### ENTRIES PROVIDED

*** Begin section ***

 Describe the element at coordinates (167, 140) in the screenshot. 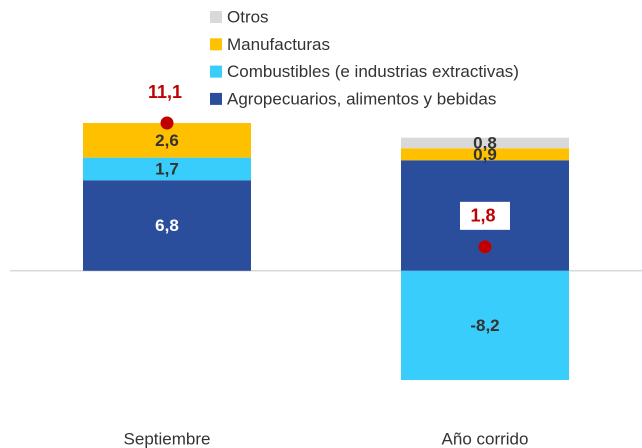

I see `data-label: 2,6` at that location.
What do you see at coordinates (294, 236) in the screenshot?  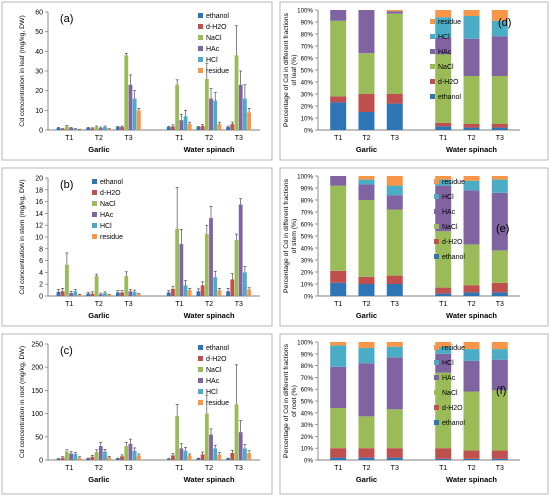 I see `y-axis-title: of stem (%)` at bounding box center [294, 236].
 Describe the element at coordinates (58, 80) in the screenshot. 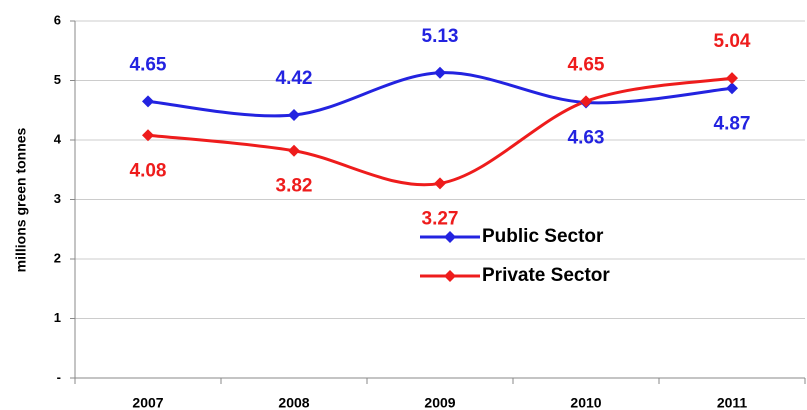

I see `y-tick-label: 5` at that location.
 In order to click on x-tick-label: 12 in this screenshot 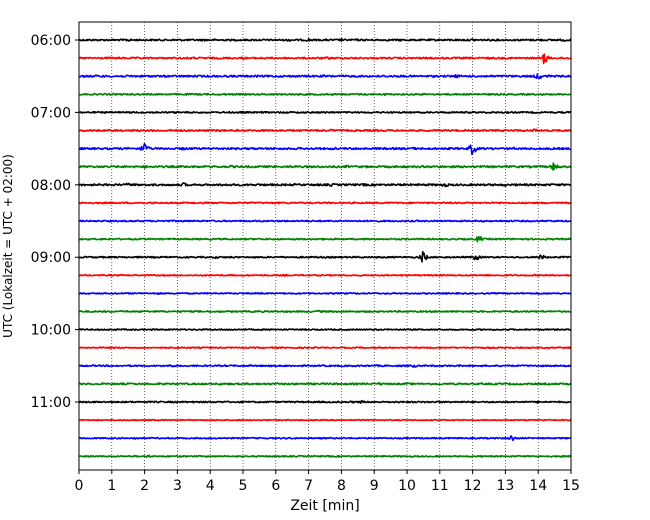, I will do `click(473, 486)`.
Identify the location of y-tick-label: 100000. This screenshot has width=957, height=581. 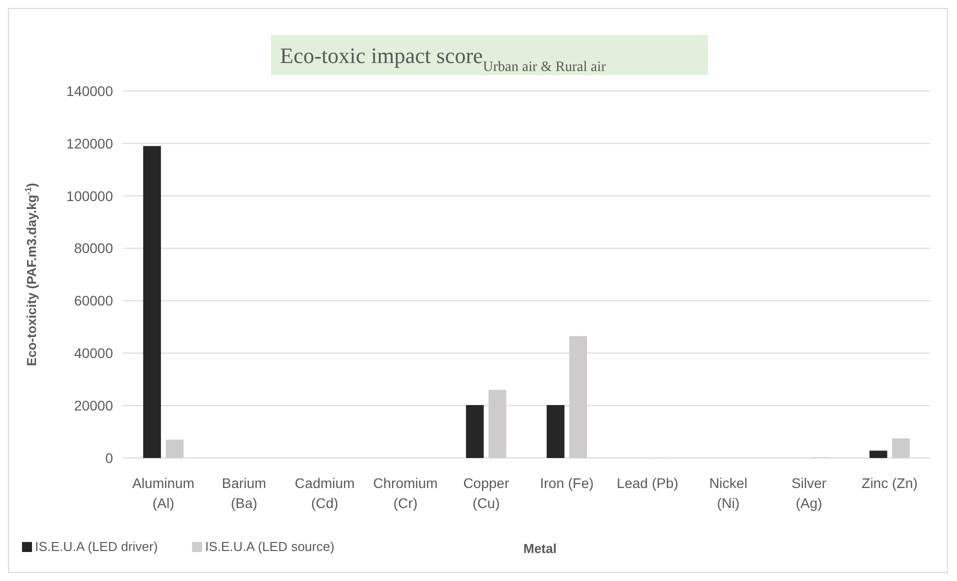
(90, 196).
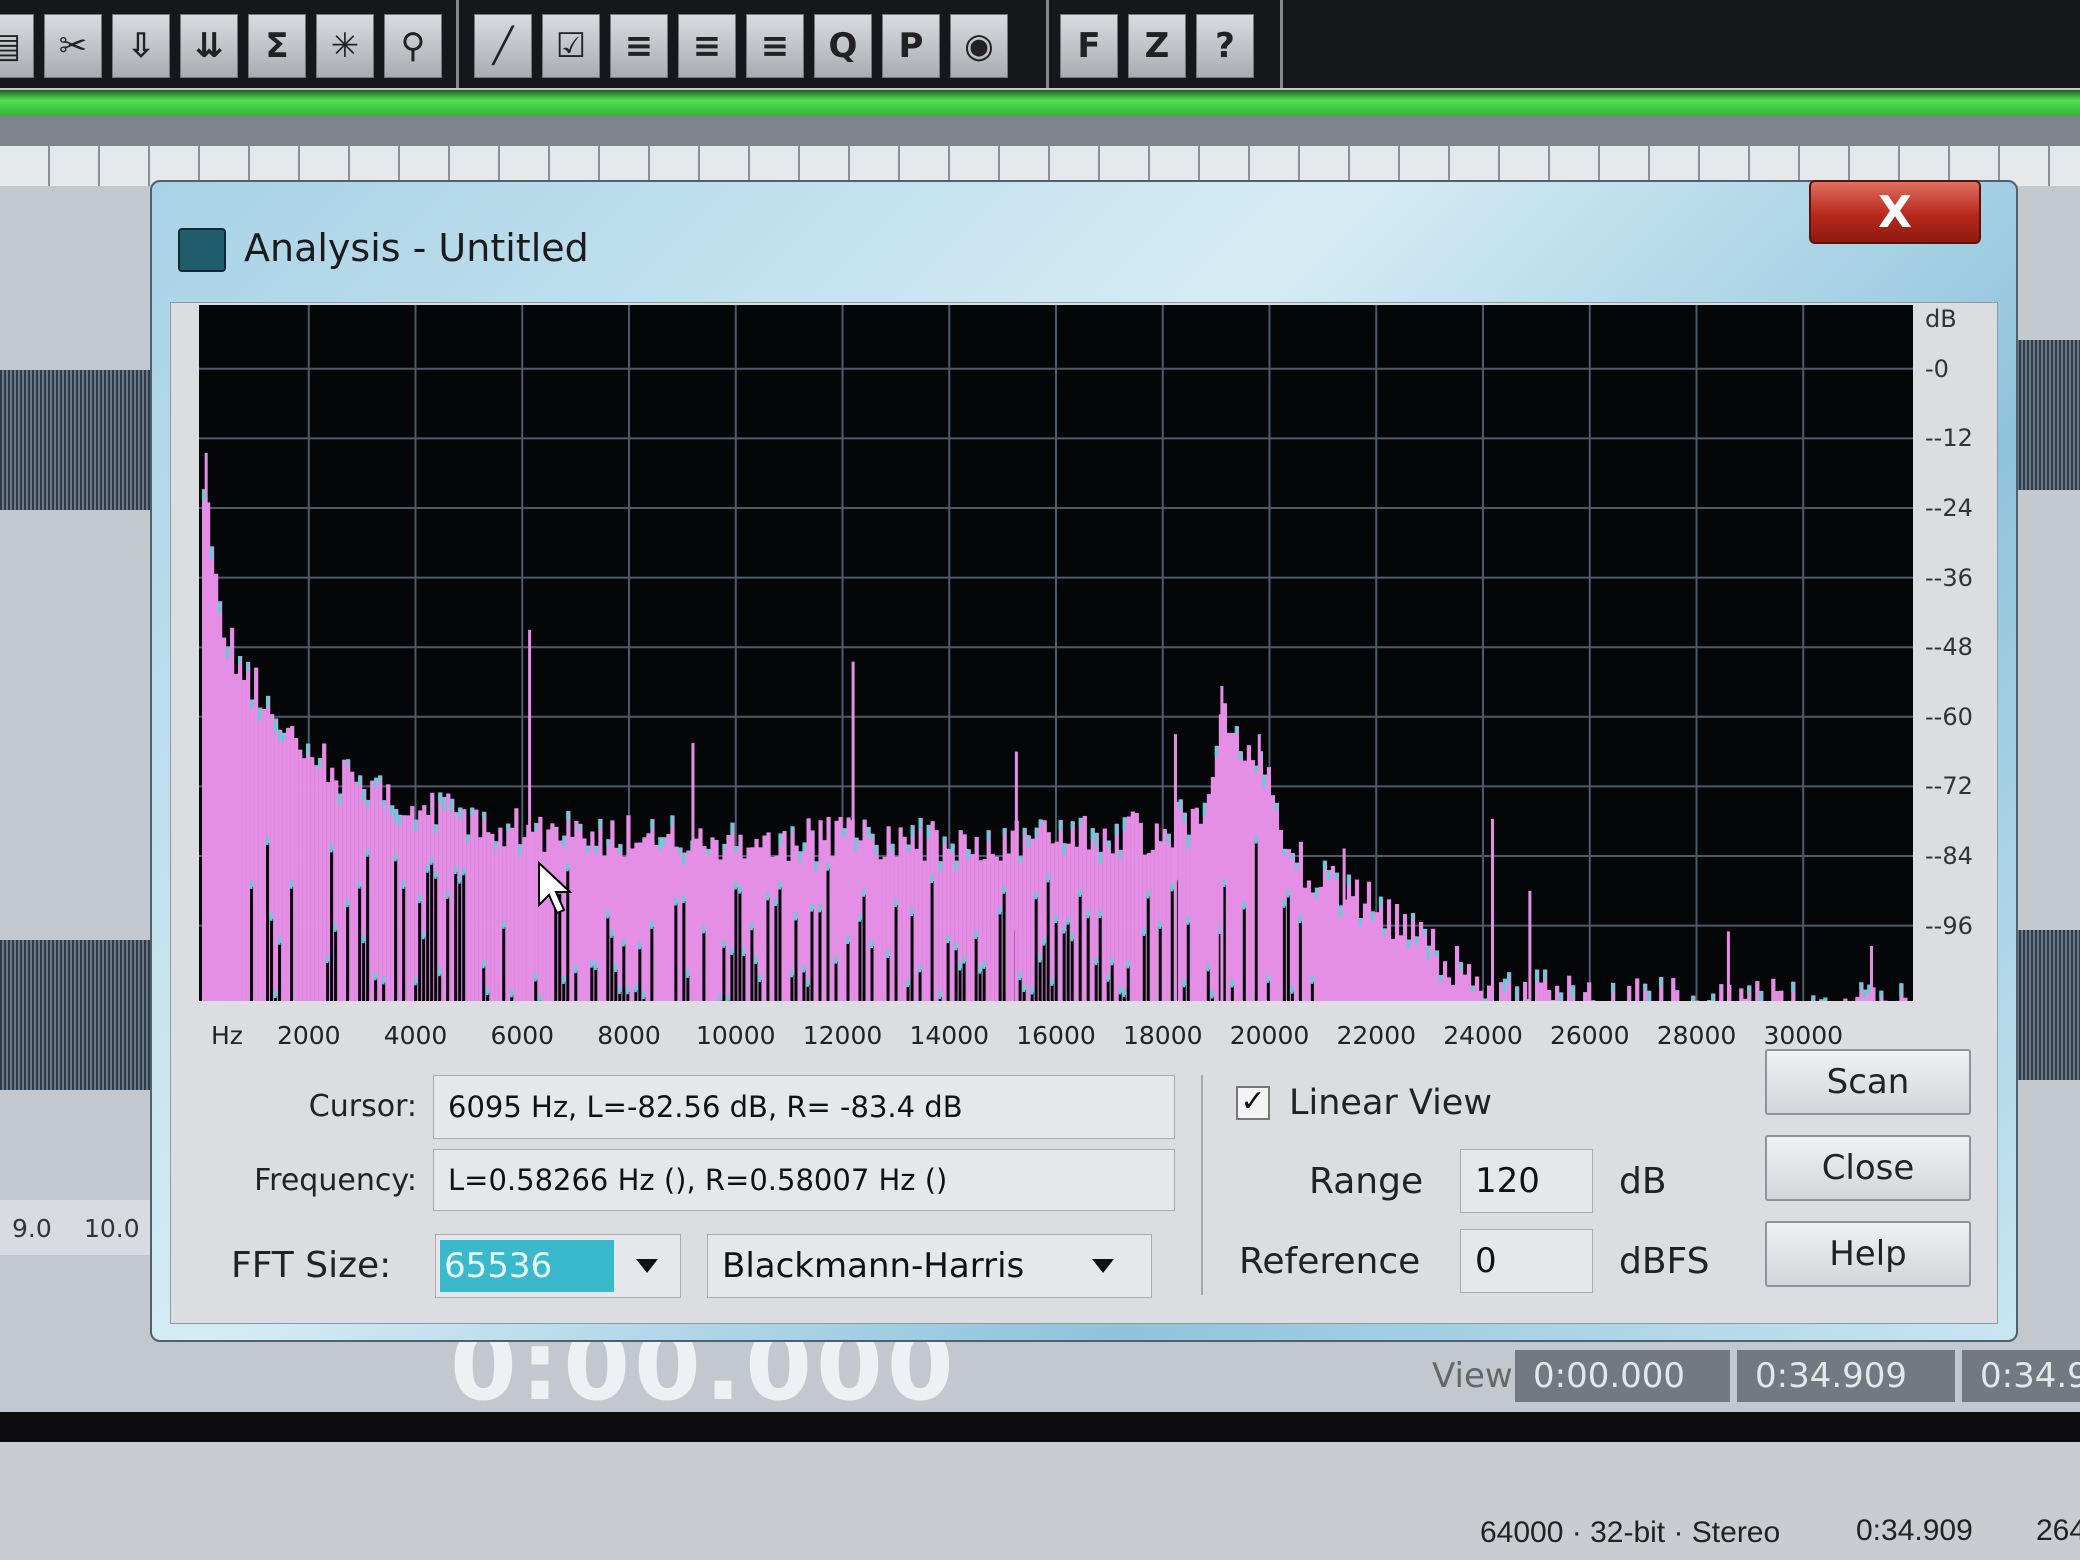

*** End section ***

### TASK REQUIREMENTS
Convert the records, from the line that contains "Identify the location" through the end of the records, into a two-column CSV with the columns instruction and response. Give one row per record, with its text and its answer each in a single quoted field, line breaks replaced by spaces, and pictures left out.

### WRITTEN ANSWER
instruction,response
"Identify the location of y-tick-label: 100000. This screenshot has width=957, height=581.","(90, 196)."